**EXERCISE AIM**
Write out all of the records precisely. Skip anything that is a picture.

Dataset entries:
■ ■ ■ ■

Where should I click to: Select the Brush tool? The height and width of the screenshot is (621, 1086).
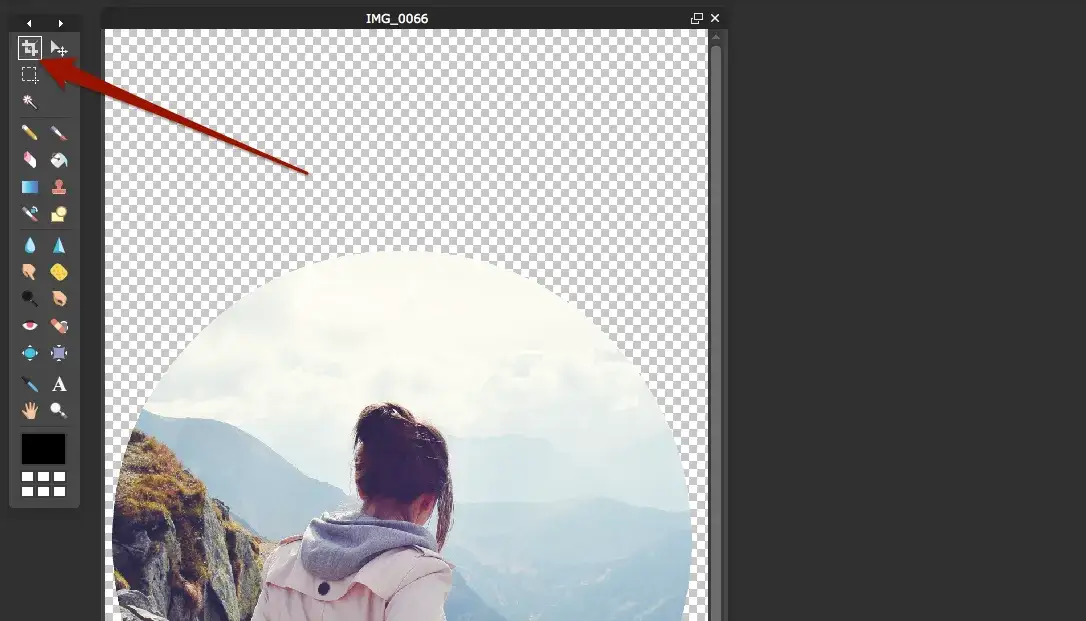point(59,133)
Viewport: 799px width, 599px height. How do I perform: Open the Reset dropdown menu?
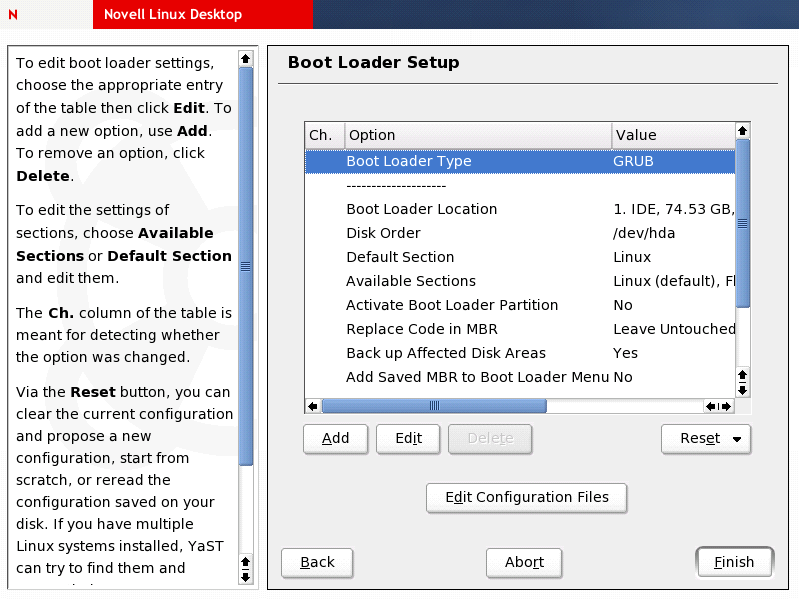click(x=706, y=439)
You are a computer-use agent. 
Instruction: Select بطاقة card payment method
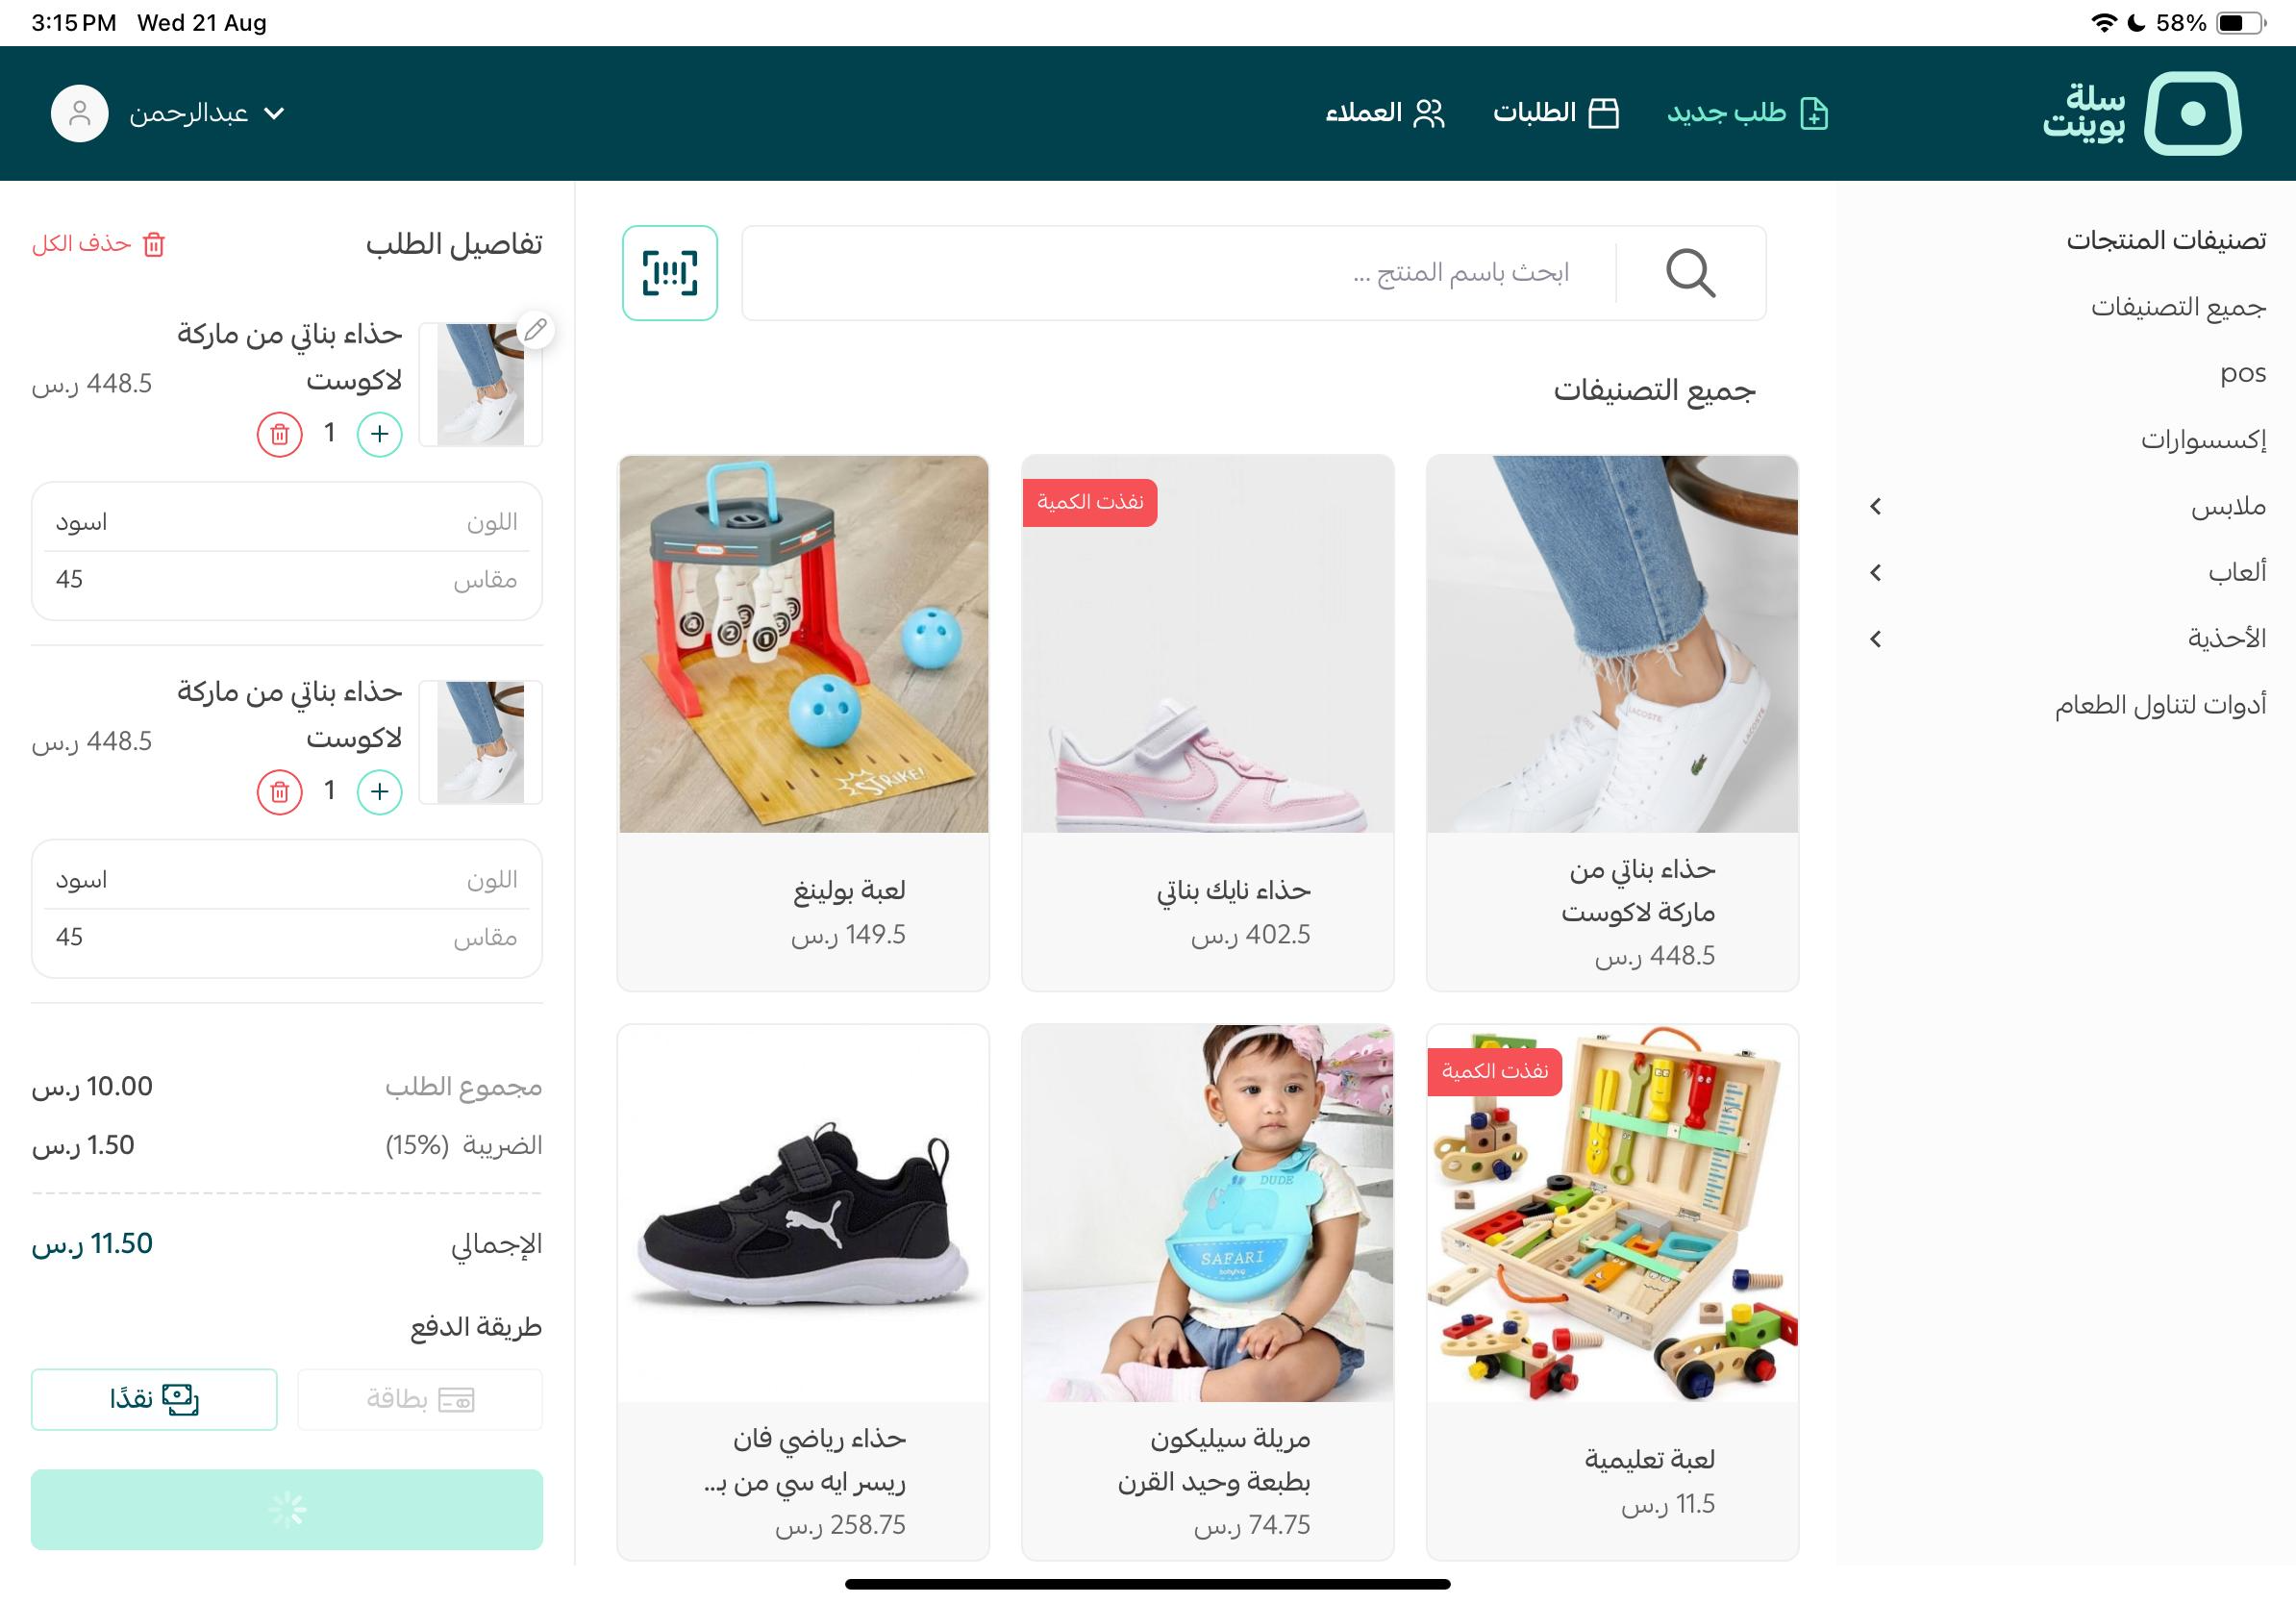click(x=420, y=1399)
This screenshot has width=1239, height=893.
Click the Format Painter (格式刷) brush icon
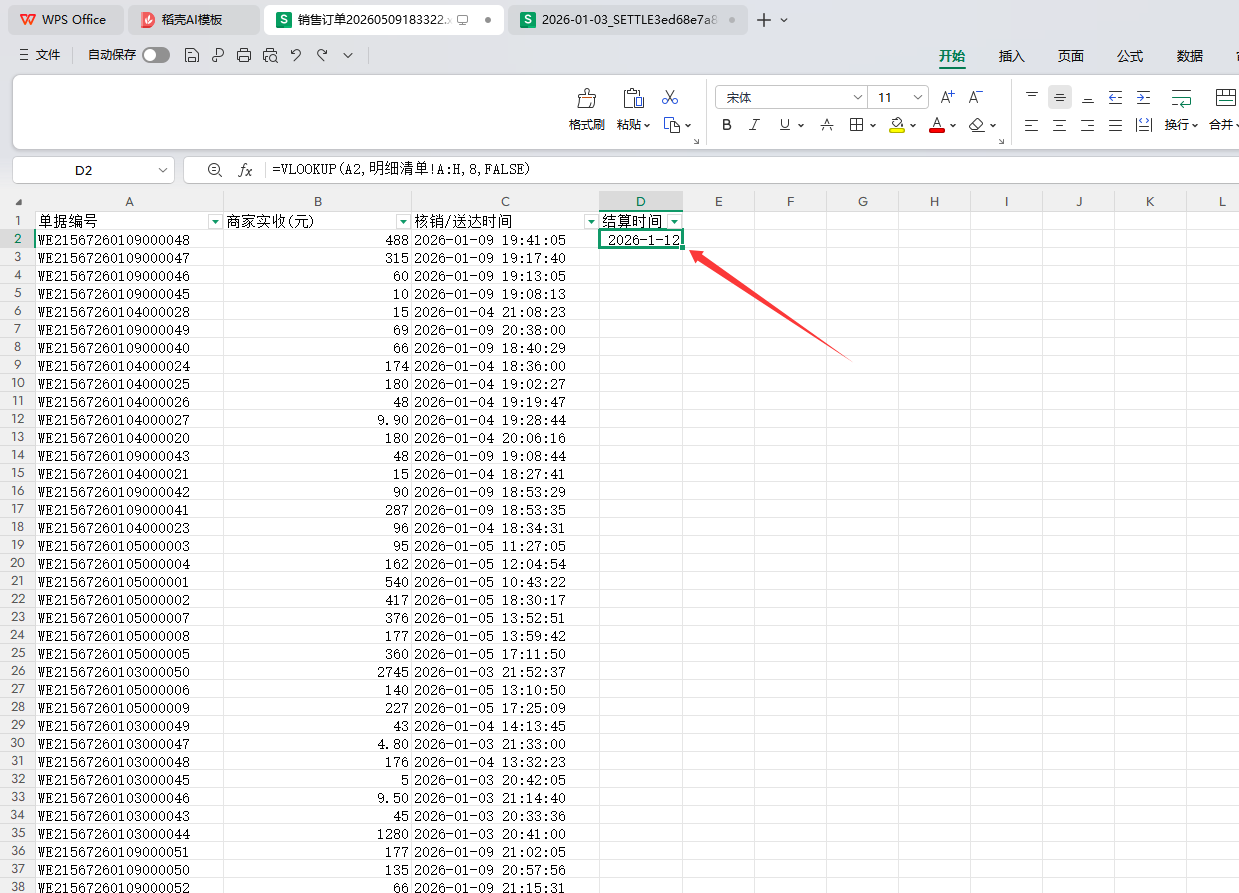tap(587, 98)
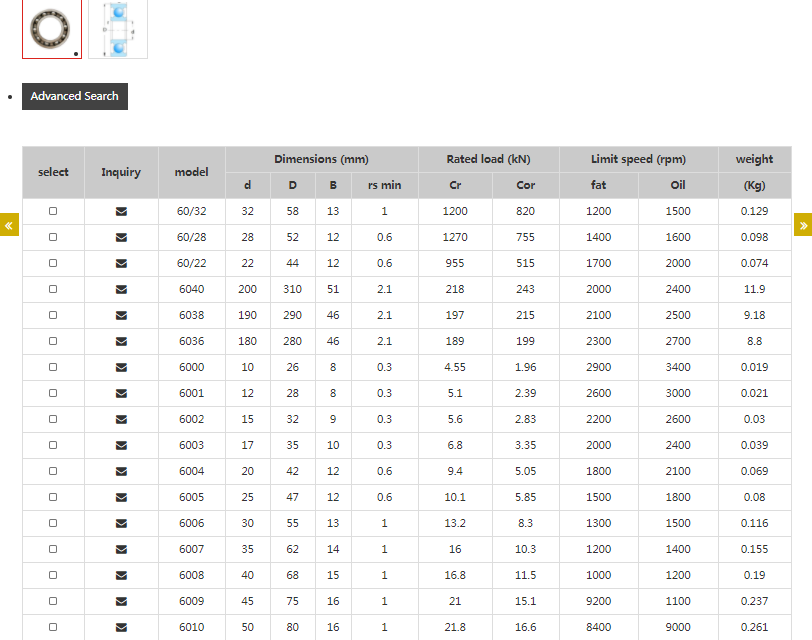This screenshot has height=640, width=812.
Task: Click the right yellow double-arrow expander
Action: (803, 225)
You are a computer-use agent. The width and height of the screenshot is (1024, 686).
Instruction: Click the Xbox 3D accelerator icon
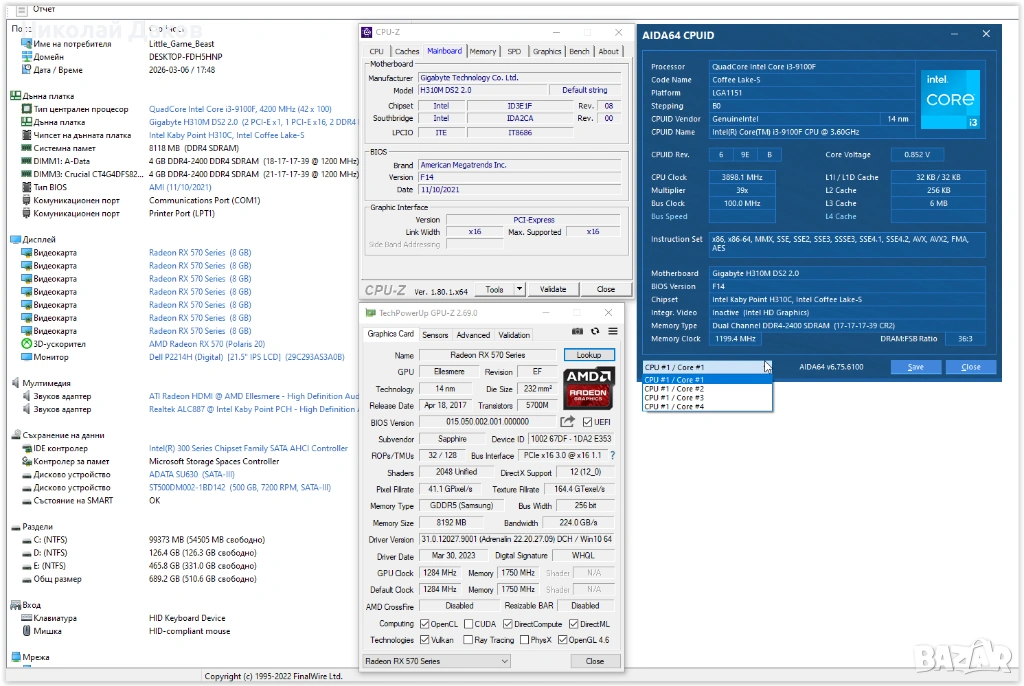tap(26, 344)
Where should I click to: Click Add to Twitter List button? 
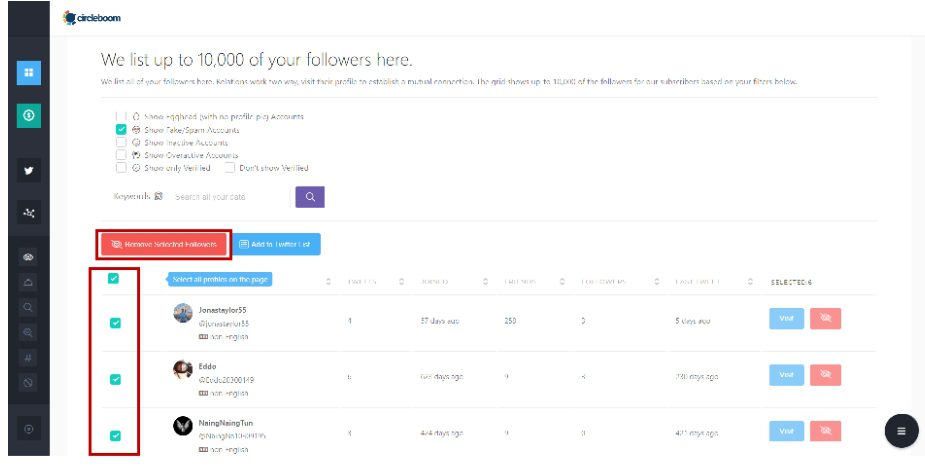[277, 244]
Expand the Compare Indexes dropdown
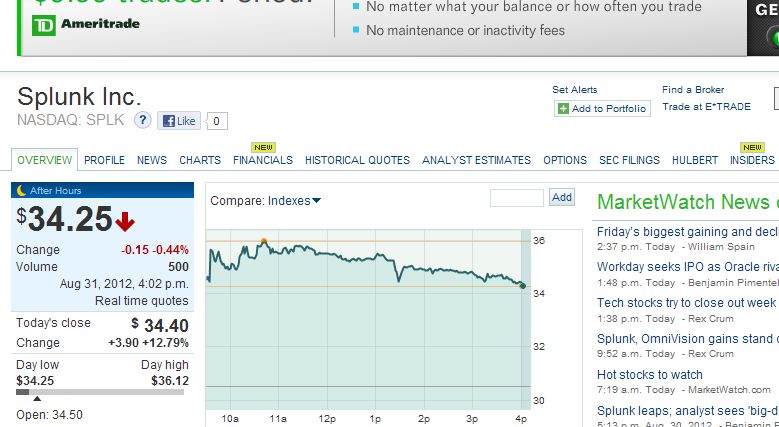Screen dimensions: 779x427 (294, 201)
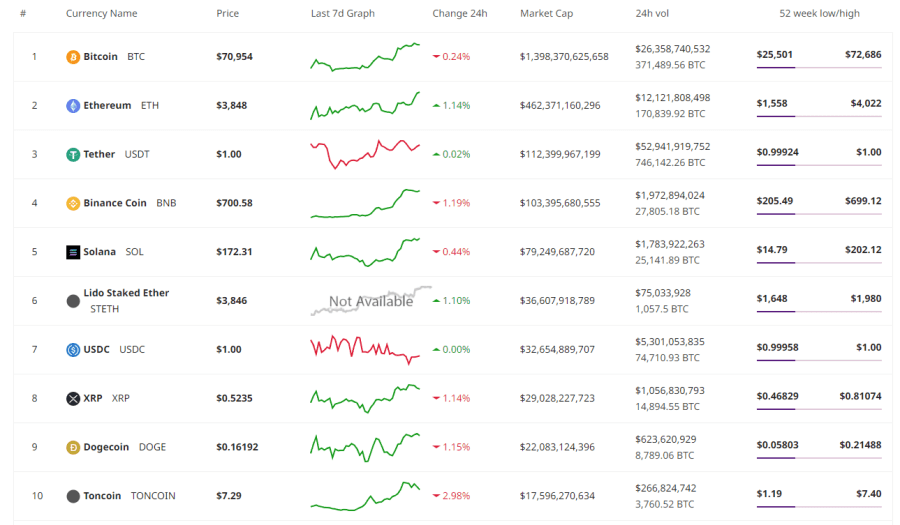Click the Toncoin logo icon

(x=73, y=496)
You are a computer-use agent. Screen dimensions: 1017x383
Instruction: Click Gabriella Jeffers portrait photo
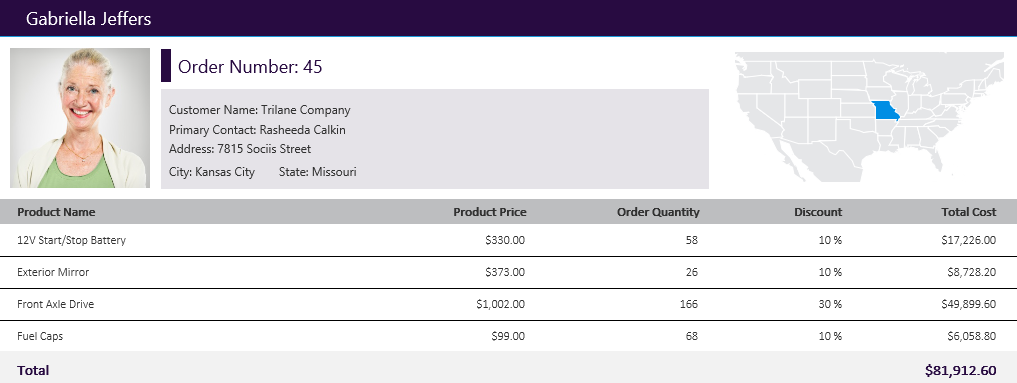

■ ■ ■ ■

**SOLUTION TO THIS EXERCISE**
Where should I click to: Select the Brush tool? The height and width of the screenshot is (621, 1086).
point(59,133)
Viewport: 799px width, 599px height. How do I perform: Open the Reset dropdown menu?
click(x=706, y=439)
You are a computer-use agent. 
Instruction: Select بطاقة card payment method
click(x=420, y=1399)
This screenshot has width=1239, height=893.
Click the Format Painter (格式刷) brush icon
tap(587, 98)
This screenshot has height=640, width=812.
Task: Click the right yellow double-arrow expander
Action: (803, 225)
You are a computer-use agent. The width and height of the screenshot is (1024, 686).
Instruction: Click the Xbox 3D accelerator icon
tap(26, 344)
Where should I click to: Click Add to Twitter List button? 
[277, 244]
Expand the Compare Indexes dropdown
Screen dimensions: 779x427 (294, 201)
Click the Toncoin logo icon

(x=73, y=496)
You are a computer-use agent. Screen dimensions: 1017x383
Instruction: Click Gabriella Jeffers portrait photo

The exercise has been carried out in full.